Contentious battles over police staffing and tax increases that marked last year’s D.C. Council budget debate likely won’t be repeated this year, but competing priorities for future revenue again will offer an invitation for mischief.
The $9.4 billion fiscal 2013 budget D.C. Mayor Vincent C. Gray proposed Friday provides funding for 3,900 sworn officers for the Metropolitan Police Department and does not impose new taxes or fees, even as the District grapples with diminishing support from the federal government.
But continued belt-tightening around the social safety net is already a point of concern for lawmakers, including Jim Graham, Ward 1 Democrat, who said the plan puts a burden on those “least able to contribute.”
The mayor’s budget contains a 25-point priority list that puts a premium on services for the homeless and temporary assistance for families, among other social services, if revised revenue estimates offer a windfall for city coffers. A similar list prompted hours of debate and friction among council members during budget talks last summer, although few of the priorities ended up getting funded.
“I think the wish list is just a wish list and a lot of it will get changed,” said council member Jack Evans, Ward 2 Democrat.
Mr. Evans said he was pleased with the overall budget - an important early nod of approval from the chairman of the powerful Committee on Finance and Revenue who has voted against the past two spending plans.
Mr. Gray’s budget would close a $172 million budget gap by making $102 million in cuts and raising $70 million in new revenue, including a massive uptick in automated traffic enforcement and expanded hours for alcohol sales.
The plan to increase “traffic-calming” measures, such as speed and red-light cameras is projected to bring in $24.8 million in revenue after the city spends nearly $5 million on camera equipment.
The revenue projection requires a massive expansion of a program that is already controversial, with police and proponents saying cameras promote safety, while opponents say they are a cash cow.

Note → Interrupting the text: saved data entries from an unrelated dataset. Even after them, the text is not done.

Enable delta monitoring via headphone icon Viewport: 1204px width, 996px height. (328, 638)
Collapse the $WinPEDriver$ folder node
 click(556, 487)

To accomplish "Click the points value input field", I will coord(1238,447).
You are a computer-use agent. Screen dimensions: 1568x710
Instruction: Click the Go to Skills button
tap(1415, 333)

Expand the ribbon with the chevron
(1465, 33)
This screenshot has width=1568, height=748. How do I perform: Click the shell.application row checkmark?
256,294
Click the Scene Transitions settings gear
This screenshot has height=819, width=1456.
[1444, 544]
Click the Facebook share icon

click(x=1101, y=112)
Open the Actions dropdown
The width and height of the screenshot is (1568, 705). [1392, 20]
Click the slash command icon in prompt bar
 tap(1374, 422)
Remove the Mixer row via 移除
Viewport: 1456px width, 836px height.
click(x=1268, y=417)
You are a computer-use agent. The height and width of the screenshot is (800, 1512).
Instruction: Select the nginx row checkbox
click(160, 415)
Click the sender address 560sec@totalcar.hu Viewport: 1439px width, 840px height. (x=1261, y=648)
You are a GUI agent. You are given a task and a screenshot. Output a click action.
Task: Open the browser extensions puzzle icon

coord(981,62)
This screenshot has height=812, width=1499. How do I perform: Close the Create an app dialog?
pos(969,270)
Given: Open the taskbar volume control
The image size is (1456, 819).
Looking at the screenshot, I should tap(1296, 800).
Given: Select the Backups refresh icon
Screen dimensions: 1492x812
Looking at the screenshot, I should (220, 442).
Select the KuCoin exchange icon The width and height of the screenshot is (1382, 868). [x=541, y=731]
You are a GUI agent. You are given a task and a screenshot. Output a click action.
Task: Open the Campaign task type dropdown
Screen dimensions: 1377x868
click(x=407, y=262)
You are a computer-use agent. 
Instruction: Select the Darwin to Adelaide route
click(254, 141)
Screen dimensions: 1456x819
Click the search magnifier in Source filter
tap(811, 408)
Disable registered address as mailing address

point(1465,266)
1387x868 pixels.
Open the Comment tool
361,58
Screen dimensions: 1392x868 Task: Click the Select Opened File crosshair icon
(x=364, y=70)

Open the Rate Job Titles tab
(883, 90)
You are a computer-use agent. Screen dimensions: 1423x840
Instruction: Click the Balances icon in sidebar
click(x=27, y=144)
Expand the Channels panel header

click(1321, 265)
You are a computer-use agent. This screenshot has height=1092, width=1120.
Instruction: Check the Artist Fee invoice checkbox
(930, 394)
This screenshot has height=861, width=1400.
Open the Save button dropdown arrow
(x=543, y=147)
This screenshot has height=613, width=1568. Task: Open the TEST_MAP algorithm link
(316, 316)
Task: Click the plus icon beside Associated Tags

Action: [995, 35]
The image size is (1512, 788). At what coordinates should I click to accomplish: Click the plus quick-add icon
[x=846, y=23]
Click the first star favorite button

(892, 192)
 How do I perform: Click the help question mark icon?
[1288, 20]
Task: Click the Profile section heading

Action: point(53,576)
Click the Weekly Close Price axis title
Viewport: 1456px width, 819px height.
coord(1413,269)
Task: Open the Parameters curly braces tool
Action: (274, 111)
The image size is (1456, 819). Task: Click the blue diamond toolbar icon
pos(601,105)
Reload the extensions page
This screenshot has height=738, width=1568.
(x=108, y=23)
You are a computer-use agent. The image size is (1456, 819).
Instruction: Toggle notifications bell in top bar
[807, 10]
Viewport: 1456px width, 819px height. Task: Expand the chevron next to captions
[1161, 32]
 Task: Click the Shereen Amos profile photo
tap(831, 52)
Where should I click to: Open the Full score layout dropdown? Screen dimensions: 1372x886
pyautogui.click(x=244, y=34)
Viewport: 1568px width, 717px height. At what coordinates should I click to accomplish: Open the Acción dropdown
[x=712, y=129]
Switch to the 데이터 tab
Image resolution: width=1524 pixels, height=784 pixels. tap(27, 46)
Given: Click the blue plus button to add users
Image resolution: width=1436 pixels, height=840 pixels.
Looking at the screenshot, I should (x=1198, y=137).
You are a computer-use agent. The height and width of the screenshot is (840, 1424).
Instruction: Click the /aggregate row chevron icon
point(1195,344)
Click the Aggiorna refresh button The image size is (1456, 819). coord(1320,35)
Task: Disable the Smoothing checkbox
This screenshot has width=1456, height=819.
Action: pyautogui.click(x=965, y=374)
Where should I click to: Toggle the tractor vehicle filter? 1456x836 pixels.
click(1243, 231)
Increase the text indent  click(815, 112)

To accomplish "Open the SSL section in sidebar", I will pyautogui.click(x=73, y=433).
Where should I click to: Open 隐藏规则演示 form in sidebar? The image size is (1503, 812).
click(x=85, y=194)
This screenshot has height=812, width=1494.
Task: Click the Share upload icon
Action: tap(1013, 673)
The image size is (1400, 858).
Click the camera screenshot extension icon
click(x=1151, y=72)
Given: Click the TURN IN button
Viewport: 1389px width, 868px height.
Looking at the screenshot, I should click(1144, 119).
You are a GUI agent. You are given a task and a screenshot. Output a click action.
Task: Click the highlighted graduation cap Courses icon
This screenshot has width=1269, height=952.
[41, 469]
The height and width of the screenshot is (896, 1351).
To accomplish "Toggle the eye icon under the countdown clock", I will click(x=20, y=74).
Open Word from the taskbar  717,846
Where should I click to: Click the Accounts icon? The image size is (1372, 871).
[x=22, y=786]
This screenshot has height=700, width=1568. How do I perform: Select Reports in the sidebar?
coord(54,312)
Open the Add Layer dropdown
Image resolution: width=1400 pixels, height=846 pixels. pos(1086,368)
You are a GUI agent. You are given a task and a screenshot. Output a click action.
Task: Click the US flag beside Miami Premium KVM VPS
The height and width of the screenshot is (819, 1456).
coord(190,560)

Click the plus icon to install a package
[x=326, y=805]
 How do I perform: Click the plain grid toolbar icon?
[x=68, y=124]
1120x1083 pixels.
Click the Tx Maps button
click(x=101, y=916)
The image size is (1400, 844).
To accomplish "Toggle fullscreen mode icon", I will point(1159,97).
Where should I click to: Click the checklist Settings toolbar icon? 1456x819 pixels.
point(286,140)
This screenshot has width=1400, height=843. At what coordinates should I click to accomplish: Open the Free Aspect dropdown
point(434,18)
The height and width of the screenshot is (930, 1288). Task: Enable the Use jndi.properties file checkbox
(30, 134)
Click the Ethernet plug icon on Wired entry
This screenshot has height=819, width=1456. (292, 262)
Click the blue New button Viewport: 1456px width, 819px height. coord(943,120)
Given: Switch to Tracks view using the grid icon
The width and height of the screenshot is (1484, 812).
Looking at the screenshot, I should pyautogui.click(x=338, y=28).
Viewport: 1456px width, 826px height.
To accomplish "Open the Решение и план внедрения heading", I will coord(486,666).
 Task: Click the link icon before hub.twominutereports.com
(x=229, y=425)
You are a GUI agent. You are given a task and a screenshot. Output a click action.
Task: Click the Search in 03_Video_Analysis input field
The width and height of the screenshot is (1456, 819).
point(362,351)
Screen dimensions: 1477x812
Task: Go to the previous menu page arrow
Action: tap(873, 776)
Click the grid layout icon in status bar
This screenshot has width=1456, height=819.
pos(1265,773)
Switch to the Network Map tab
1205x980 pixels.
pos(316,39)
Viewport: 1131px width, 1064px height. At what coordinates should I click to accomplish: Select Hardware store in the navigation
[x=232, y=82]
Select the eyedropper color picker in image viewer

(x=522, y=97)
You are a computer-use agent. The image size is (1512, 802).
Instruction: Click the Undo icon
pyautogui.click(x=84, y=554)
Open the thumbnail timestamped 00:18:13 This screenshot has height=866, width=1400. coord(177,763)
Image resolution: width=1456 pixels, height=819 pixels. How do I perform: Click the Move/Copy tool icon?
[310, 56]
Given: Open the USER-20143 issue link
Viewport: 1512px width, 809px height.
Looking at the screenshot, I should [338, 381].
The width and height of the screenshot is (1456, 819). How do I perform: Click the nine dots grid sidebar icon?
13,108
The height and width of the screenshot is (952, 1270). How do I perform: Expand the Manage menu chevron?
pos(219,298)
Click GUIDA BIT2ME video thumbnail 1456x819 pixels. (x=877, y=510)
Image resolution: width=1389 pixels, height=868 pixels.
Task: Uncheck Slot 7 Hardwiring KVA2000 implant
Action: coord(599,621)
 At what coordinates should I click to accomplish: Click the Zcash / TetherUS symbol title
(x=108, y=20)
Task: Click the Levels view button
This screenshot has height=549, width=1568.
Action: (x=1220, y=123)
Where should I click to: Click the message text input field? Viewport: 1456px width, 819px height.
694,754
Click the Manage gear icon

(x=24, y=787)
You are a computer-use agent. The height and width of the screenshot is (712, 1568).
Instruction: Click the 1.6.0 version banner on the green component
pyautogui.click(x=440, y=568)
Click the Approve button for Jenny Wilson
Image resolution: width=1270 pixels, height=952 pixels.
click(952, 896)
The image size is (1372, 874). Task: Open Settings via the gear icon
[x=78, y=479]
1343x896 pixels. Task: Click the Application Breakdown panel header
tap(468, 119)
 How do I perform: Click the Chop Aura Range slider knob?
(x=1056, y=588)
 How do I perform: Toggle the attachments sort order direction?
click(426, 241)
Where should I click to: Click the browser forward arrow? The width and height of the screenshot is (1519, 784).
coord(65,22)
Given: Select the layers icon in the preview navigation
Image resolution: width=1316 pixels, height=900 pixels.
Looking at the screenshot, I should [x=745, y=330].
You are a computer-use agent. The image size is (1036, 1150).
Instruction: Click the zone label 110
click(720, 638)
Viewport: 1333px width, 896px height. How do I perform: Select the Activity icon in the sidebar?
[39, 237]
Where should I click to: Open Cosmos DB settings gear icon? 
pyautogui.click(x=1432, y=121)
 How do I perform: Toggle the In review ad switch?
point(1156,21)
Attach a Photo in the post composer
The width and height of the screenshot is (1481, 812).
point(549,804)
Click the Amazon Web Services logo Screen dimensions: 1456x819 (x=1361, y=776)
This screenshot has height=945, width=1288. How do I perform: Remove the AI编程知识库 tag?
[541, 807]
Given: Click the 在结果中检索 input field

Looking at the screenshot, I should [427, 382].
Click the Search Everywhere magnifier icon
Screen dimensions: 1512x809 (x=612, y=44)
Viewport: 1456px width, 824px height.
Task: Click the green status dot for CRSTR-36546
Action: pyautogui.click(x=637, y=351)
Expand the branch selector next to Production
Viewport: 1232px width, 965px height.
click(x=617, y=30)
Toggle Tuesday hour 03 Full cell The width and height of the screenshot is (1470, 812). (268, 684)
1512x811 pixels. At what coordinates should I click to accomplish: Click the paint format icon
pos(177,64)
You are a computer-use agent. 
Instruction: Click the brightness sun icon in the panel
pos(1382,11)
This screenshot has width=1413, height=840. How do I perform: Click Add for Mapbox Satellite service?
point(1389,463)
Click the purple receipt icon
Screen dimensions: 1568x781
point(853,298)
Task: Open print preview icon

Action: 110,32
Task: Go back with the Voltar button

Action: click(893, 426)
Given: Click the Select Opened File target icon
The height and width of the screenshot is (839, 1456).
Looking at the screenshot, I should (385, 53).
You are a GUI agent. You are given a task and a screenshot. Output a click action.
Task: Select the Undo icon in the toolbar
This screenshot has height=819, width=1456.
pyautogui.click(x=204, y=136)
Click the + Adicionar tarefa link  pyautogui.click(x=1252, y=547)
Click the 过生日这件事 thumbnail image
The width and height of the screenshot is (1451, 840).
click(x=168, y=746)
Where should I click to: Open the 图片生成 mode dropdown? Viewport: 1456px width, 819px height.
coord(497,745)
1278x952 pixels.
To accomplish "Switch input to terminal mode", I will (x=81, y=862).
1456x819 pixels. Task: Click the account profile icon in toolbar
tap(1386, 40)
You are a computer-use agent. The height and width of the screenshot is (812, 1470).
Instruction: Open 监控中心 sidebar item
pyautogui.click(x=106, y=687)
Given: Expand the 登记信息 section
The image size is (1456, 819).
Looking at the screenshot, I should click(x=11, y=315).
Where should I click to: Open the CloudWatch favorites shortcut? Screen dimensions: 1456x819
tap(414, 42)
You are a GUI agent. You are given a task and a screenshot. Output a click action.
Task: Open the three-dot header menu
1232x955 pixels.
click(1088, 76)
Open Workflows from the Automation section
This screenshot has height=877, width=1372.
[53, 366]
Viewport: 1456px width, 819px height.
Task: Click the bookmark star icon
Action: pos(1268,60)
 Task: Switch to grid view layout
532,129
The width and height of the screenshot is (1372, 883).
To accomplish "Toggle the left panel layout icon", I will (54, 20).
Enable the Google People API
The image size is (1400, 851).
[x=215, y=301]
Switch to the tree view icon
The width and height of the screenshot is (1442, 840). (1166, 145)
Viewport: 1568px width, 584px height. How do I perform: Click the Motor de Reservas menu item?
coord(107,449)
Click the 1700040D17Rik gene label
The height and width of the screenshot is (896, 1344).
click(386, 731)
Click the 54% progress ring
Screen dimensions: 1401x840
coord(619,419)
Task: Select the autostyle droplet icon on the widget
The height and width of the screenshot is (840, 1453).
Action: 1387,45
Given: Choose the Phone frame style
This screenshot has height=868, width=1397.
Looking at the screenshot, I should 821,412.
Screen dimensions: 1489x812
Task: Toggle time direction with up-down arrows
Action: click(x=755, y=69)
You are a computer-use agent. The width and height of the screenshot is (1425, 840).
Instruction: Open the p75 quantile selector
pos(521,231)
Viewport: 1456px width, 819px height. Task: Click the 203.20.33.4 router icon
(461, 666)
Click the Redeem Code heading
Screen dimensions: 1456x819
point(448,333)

Traffic cameras generated a record $80.4 million for the District in fiscal 2010 and were on pace to exceed that total in fiscal 2011, AAA Mid-Atlantic said in August after filing a Freedom of Information Act request with the city.
In addition to the camera revenue, the mayor’s plan would institute an aggressive system of penalties and monitoring to collect $28.2 million in unpaid taxes and traffic fines, as the city continues to work to shore up its financial reputation.
Public education comprises more than 20 percent of Mr. Gray’s operating budget at just under $2 billion, a figure that includes almost $64 million to keep up with enrollment increases in the D.C. Public Schools and D.C. Public Charter Schools. It also lays out a six-year, $649 million plan to continue the modernization of city high schools.
The plan also calls for spending on economic development at hot spots such as the St. Elizabeths hospital campus in Ward 8 and the former Walter Reed Army Medical Center in Ward 4.
Mr. Gray seeks a 3.8 percent increase in overall operating funds and a 4.2 percent increase in local funds from this year’s approved budget.
Among its other proposals, the mayor’s plan would allow city bars to stay open until 3 a.m. on weekdays and 4 a.m. on weekends and let stores that sell alcohol open at 7 a.m. instead of 9 a.m. in order to generate $5.3 million in sales tax revenue. It also would allow bars to stay open until 4 a.m. every night and allow restaurants to serve customers around the clock during presidential inauguration weeks in 2013 and 2017.
Although human support services account for 40 percent of the proposed budget, the city’s neediest residents could feel the pain of fiscal restraint.
The plan cuts hospital services and specialty care from the D.C. Alliance, which provides care to about 20,000 low-income people who are not on Medicaid.
“It’s not something I feel good about, but at the end of the day we have to make the most responsible decisions that we can make around the outcomes of the budget,” Mr. Gray said Friday of the cuts.
Council member David A. Catania, at-large independent and chairman of the Committee on Health, told the mayor his cuts to the program are “very serious.”
Signaling future debate, Mr. Catania proposed a freeze on cost-of-living increases in pension plans for police, firefighters and teachers to cover the alliance-related costs and then some, noting pension expenses are sending the District “right back to bankruptcy.”
The fiscal 2013 budget will take effect Oct. 1 after approval from the D.C. Council and Congress.